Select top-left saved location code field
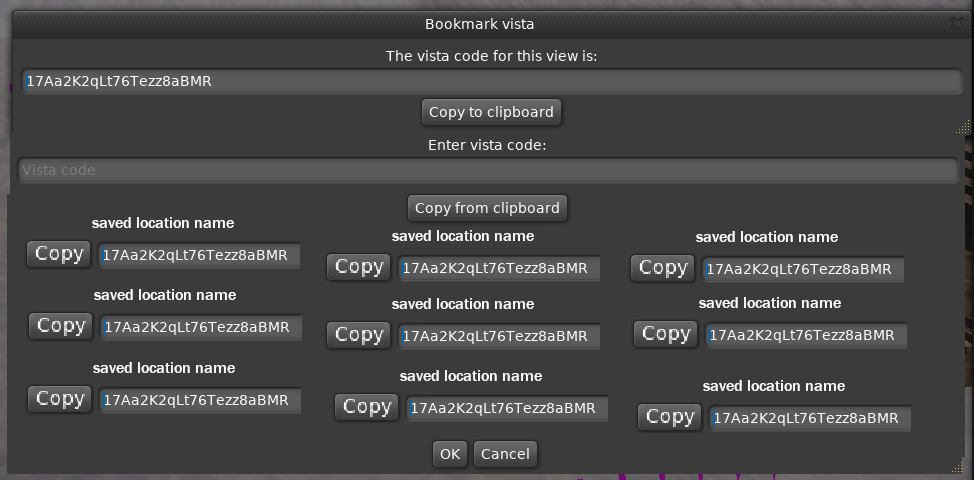The width and height of the screenshot is (974, 480). coord(199,255)
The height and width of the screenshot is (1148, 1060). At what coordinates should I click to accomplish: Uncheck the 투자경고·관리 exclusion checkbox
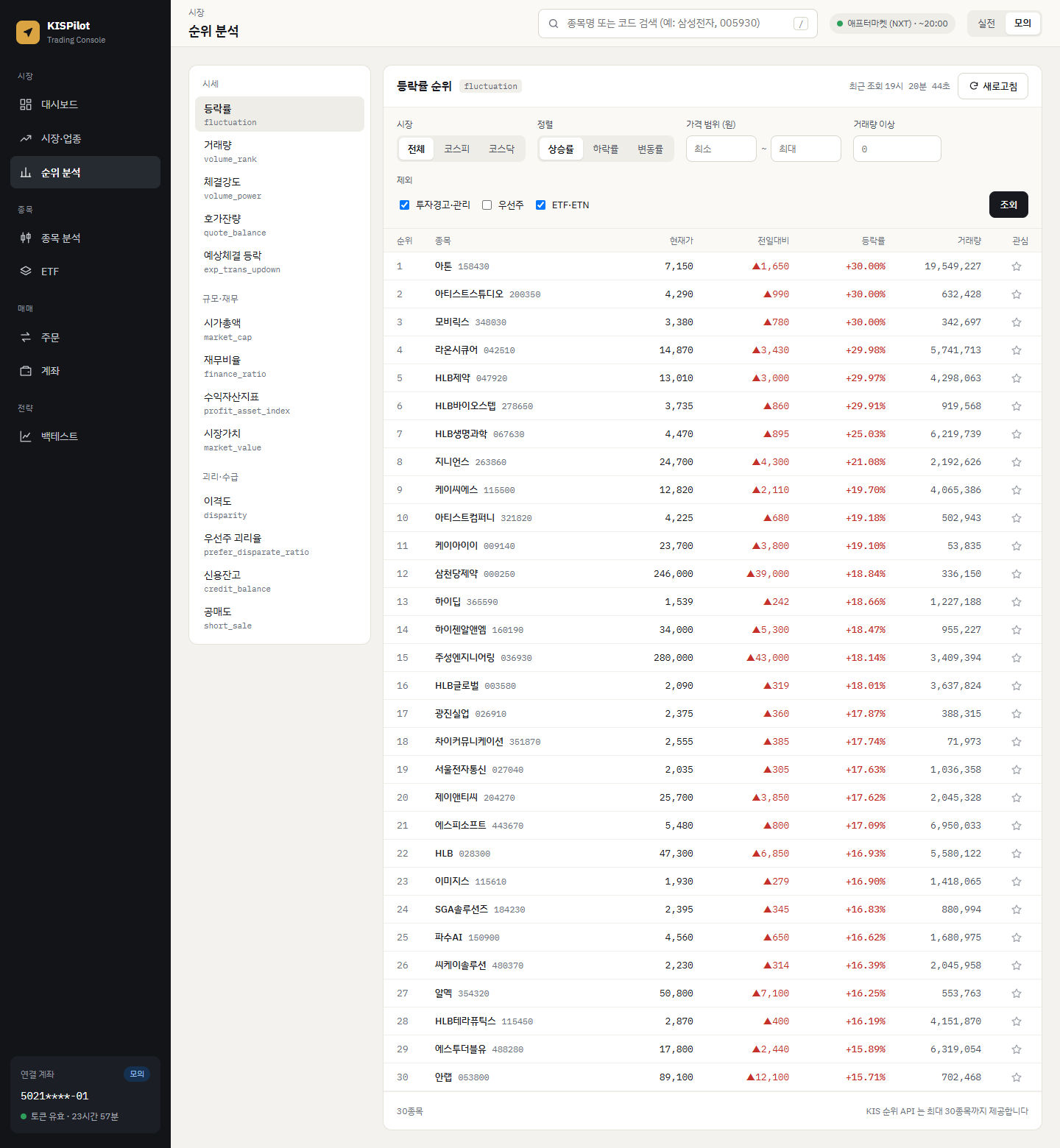[x=404, y=205]
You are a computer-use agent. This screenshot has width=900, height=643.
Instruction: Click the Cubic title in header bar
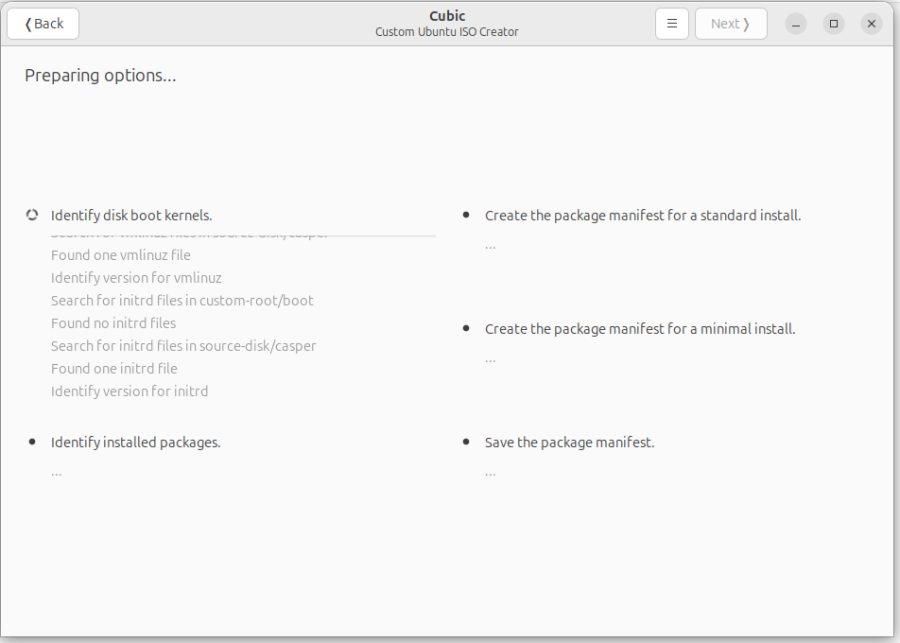[447, 16]
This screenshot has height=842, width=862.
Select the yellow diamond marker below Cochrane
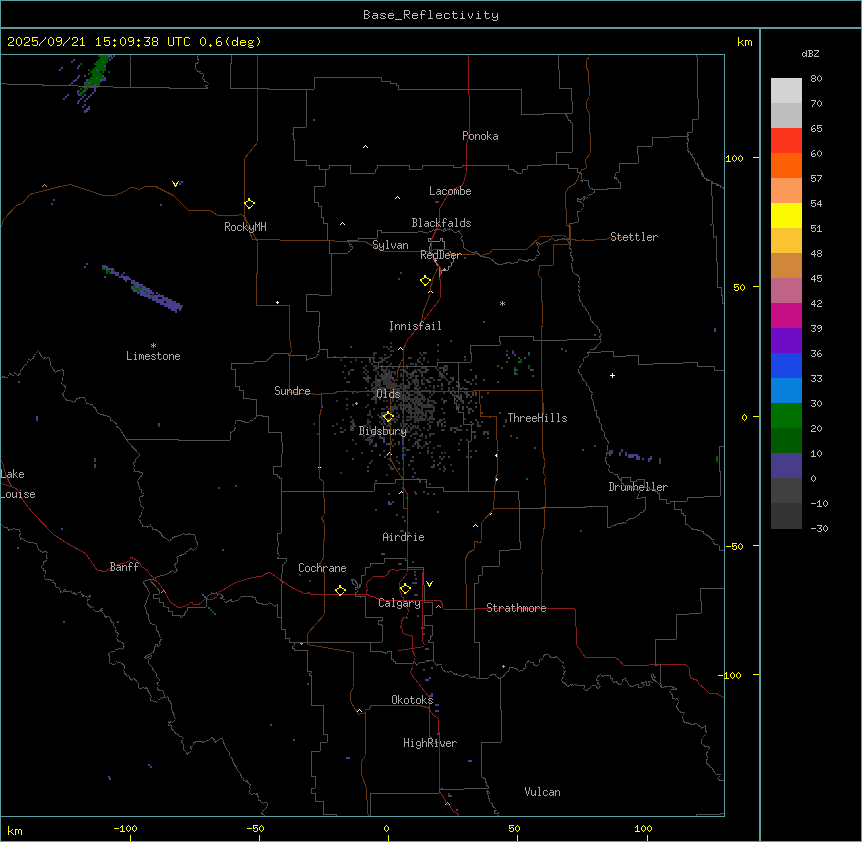tap(340, 591)
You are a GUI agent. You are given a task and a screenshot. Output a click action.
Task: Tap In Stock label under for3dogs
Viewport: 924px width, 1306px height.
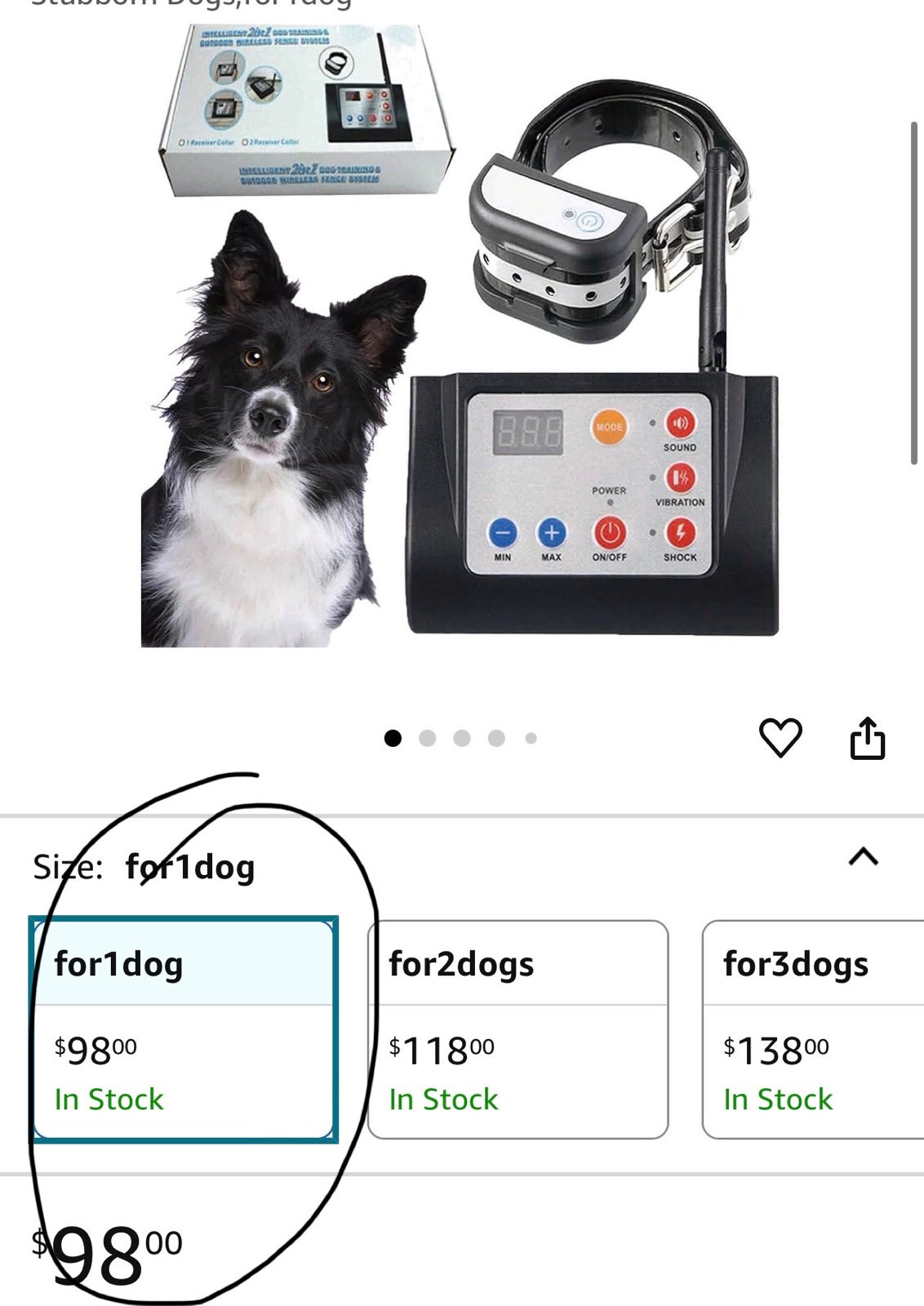pos(778,1099)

::::

**Try it**
Here the job is to print all the entries above exactly, minus the images.

**Output for this task**
Select top-left saved location code field
The width and height of the screenshot is (974, 480). coord(199,255)
The height and width of the screenshot is (1148, 1060). At what coordinates should I click to accomplish: Uncheck the 투자경고·관리 exclusion checkbox
[x=404, y=205]
You are a computer-use agent. This screenshot has width=900, height=643.
Instruction: Click the Cubic title in header bar
[447, 16]
This screenshot has height=842, width=862.
Select the yellow diamond marker below Cochrane
tap(340, 591)
You are a GUI agent. You are given a task and a screenshot. Output a click action.
Task: Tap In Stock label under for3dogs
Viewport: 924px width, 1306px height.
pos(778,1099)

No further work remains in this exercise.